The Justice card from the famous Rider-Waite deck shows us a woman seated on a throne. Flanking the throne are two pillars, symbolizing severity and mercy. The woman in the image looks directly at us. She wears a crown set with a square gem, a representation of logic and reason. The clasp of her cloak is a circle set in a square, a reminder that the law protects us all. In one hand she holds a sword; in the other, a set of scales. The sword that Justice holds is double-edged, reminding us that justice is impartial. The scales are perfectly balanced, needing only the lightest touch. This is a very particular idea of Justice. It’s an idea that I would call “justice as maintenance.” This card works under the assumption that the law protects all men equally. And if that’s the case—if the law is fair—then the job of Justice is simply to preserve the status quo. And so this Justice is steady and almost passive. The scales don’t need adjustment. The sword stays upright, a symbol of triumph. Justice remains seated on her throne. It’s a card that tries to convey neutrality, but also comes across as kind of disengaged.
The Rider-Waite Justice is closely linked with another card in the major arcana, the Hierophant. They tend to mirror each other, both in the Rider-Waite deck and others. Both Justice and the Hierophant are seated on thrones and wearing crowns, signalling authority. The Hierophant is an authority particularly focused on tradition and orthodoxy. He is concerned with balanced scales inasmuch as he relies on stability to maintain his tradition. He’s a shepherd intent on protecting his flock, but the limit of the Hierophant is that his protection extends only to those who look like him, who act like him, who believe what he believes. He is intent on protecting only his own, and only if they follow his rules. And I think that the Rider-Waite Justice is focused on similar things. Both of these cards hinge on the concept of authority, and they ask us to believe in the idea that those in power will keep the scales of justice balanced. But when we look at Justice through the lens of the Hierophant, we see a Justice that is focused on justice for its own kind and not for anyone else. It’s an asterisked concept of justice, one that includes only those who meet a narrow set of qualifications.
The Justice card from the Pagan Otherworlds Tarot is a sharp departure from what we traditionally see in this card. Rather than a ruler on a throne, we’re given a warrior running into battle. She is sure-footed and strong, crackling with energy and movement. Her sword is raised to the sun as if in blessing, and, noticeably, she looks like she might actually use it. What I find most telling about this card, though, is that the woman in the card is very focused on the scales. That, and the scales look like they may be unbalanced. Where the Rider-Waite Justice seems to start from a position of basic equality, this Justice does not. This is a Justice archetype that does not assume a present justice. And because of that, there’s no passivity here. There’s none of the stoic neutrality of the Rider-Waite Justice. Where the Rider-Waite Justice is nestled between her pillars, harbored safely in her establishment, this Justice is focused outwards, actively seeking wrongs to right. This Justice has work to do, and she’s headed out into the world to do it.

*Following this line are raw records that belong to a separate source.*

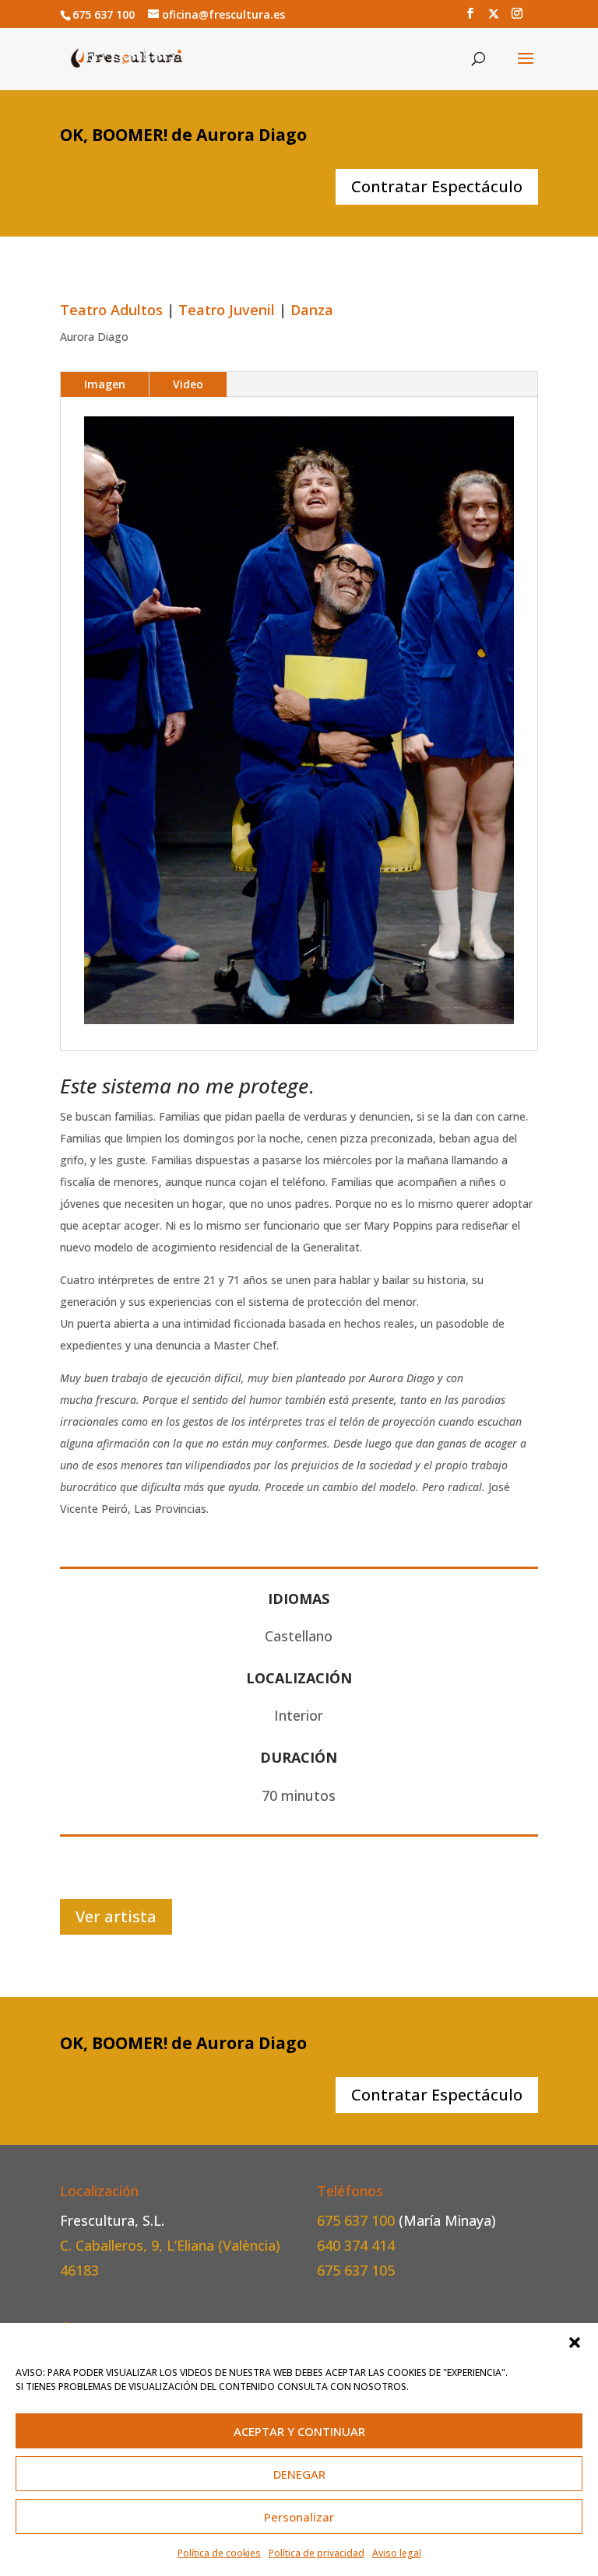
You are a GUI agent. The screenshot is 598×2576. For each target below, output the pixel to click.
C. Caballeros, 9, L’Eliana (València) (170, 2245)
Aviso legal (396, 2553)
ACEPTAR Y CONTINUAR (299, 2431)
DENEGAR (299, 2474)
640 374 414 (356, 2245)
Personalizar (299, 2517)
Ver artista (116, 1916)
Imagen (104, 384)
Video (188, 384)
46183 (79, 2270)
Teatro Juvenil (226, 309)
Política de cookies (219, 2553)
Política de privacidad (316, 2553)
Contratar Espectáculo (436, 186)
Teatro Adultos (111, 309)
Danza (311, 309)
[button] (574, 2342)
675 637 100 (358, 2220)
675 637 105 (356, 2270)
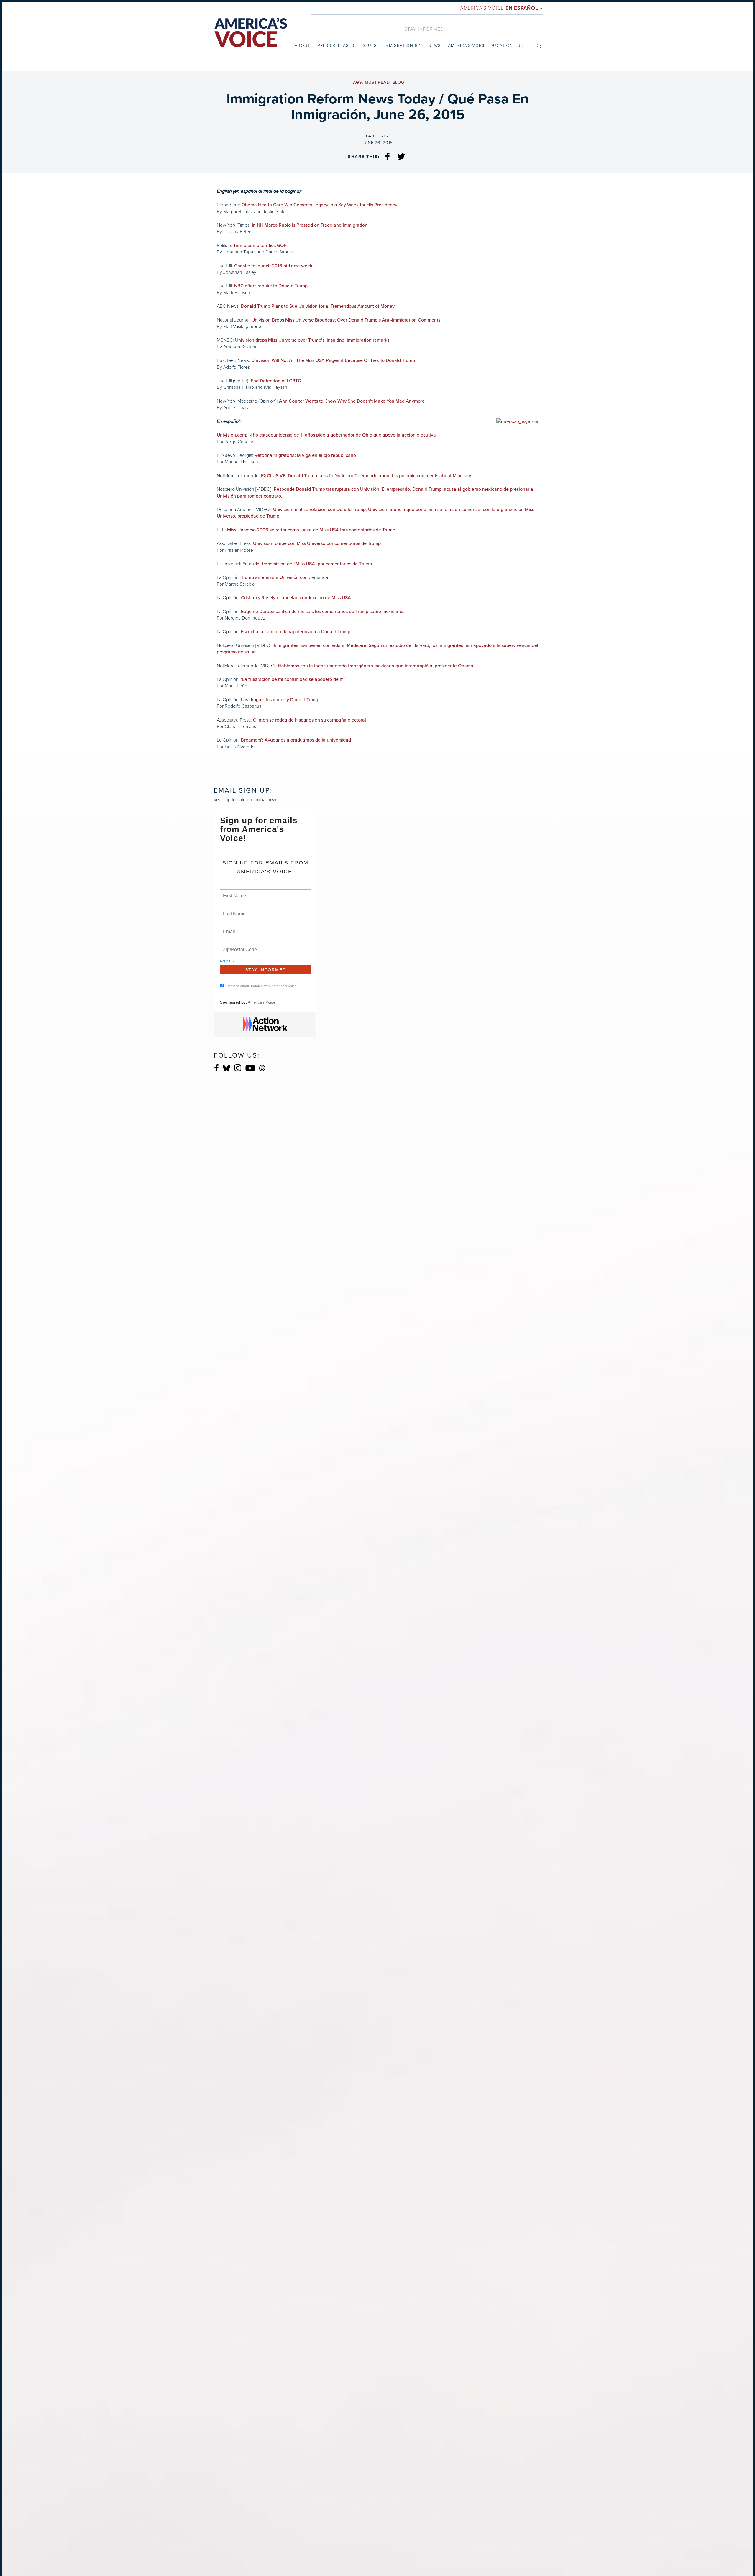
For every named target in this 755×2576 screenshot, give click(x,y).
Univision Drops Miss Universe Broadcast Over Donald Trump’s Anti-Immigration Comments (346, 320)
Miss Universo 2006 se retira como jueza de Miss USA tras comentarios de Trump (311, 530)
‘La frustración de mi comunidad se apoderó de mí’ (293, 679)
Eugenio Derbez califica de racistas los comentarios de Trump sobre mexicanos (322, 612)
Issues (369, 45)
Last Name (233, 910)
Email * (230, 928)
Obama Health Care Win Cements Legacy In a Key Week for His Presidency (319, 205)
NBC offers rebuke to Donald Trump (271, 286)
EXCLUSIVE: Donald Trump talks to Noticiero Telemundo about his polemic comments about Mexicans (366, 476)
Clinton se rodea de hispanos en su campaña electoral (309, 720)
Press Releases (336, 45)
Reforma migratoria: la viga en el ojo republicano (305, 455)
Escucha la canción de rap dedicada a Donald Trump (295, 632)
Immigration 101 (402, 45)
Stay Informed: (424, 29)
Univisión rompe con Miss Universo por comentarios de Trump (317, 543)
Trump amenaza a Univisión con (274, 577)
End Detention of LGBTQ (276, 381)
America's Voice (501, 8)
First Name (234, 892)
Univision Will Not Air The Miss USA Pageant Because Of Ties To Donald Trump (333, 360)
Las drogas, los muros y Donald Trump (280, 700)
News (434, 45)
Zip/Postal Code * (240, 946)
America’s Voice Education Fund (487, 45)
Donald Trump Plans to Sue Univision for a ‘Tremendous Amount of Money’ (318, 306)
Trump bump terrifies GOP (260, 245)
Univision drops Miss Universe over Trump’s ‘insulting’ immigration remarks (312, 340)
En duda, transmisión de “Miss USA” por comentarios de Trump (306, 564)
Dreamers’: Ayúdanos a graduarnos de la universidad (296, 740)
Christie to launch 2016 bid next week (273, 266)
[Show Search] (538, 45)
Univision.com (231, 435)
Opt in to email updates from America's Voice (261, 986)
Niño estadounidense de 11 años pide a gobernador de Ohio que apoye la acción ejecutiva (342, 435)
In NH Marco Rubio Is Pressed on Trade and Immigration (309, 225)
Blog (398, 82)
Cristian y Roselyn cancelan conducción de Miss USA (296, 598)
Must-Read (377, 82)
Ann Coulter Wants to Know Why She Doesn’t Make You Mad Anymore (351, 401)
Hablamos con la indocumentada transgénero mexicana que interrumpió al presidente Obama (375, 666)
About (302, 45)
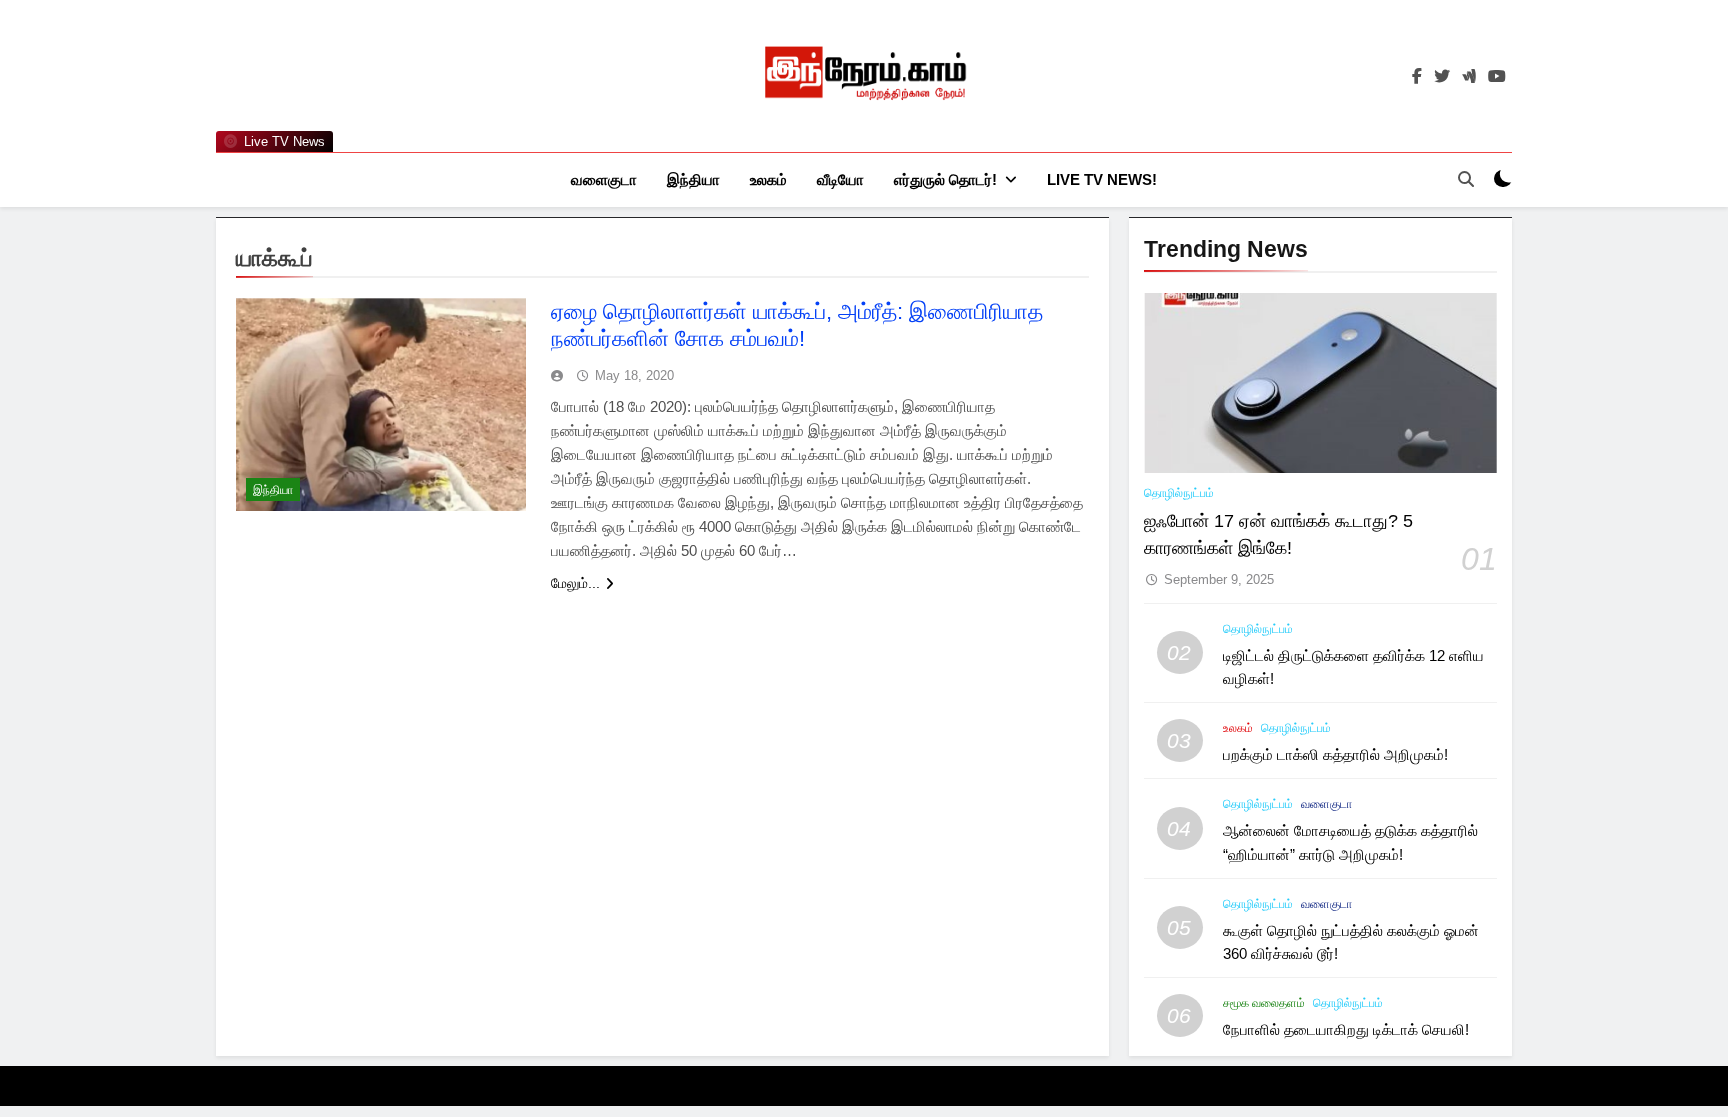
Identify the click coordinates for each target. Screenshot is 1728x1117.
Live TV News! (1102, 179)
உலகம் (768, 179)
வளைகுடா (604, 179)
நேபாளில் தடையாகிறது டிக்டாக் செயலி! (1346, 1029)
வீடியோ (840, 179)
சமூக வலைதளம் (1264, 1003)
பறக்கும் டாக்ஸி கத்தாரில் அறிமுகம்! (1335, 754)
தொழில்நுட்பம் (1179, 493)
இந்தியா (693, 179)
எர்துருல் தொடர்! (945, 179)
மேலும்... (575, 583)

If the Rider-Waite Justice gives us visions of the Hierophant, then this Justice gives us something altogether different. She seems to be dressed in a way that’s reminiscent of the Wild Man. The Wild Man is a character from pre-Christian European festivals. Some of these festivals survive today, though the point of the original festivals is murky. In connection with nature’s rhythms, during solstices and harvests, men dress up in costumes and parade through the streets. Sometimes they cover themselves in plants, sometimes they’re dressed as animals or monsters. Sometimes both. The point, though, is that these costumes hide faces and human forms. The ritual of the Wild Man is way to bridge the ever-widening gap between human and animal, nature and civilization, life and death. In many ways, the Wild Man and the Hierophant are opposites. Where the Hierophant emphasizes order, the Wild Man loses himself in chaotic revelry. Where the Hierophant emphasizes the importance of identity, the Wild Man focuses on the blurring of that identity. While the Hierophant is safely ensconced in his institution, the Wild Man is flirting with the hedge and moving beyond borders of comfortable familiarity. And when we align the Justice archetype with the Wild Man, we create a more radical and moving concept of Justice. We create a Justice that is less focused on identity and more focused on need. We can open ourselves to a concept of justice that honors life outside our own institutions and beyond our own borders. It’s a Justice that continually pushes us outside of our own comfort and what we believe to be true.
Tarot is a great spiritual tool, but it’s so often used as nothing more than that. It’s not enough to meditate on cards. If we’re not prompted to action—if we don’t integrate these ideas into our lives—then the exercise is pointless. And I think that’s what I love about this Justice card. Justice is related to the element of air, and so by its nature it’s tied to things like reason and intellect and more abstract concepts. And so it’s easy to think of the Justice archetype as something passive, nothing more than a mental exercise. But this Justice card makes it about more than that. There’s undeniable movement and action here, as there should be. Meditate on the Justice archetype all you like, but also, follow her outside your own border. Listen to her call for action. Let her prompt you to go out and do.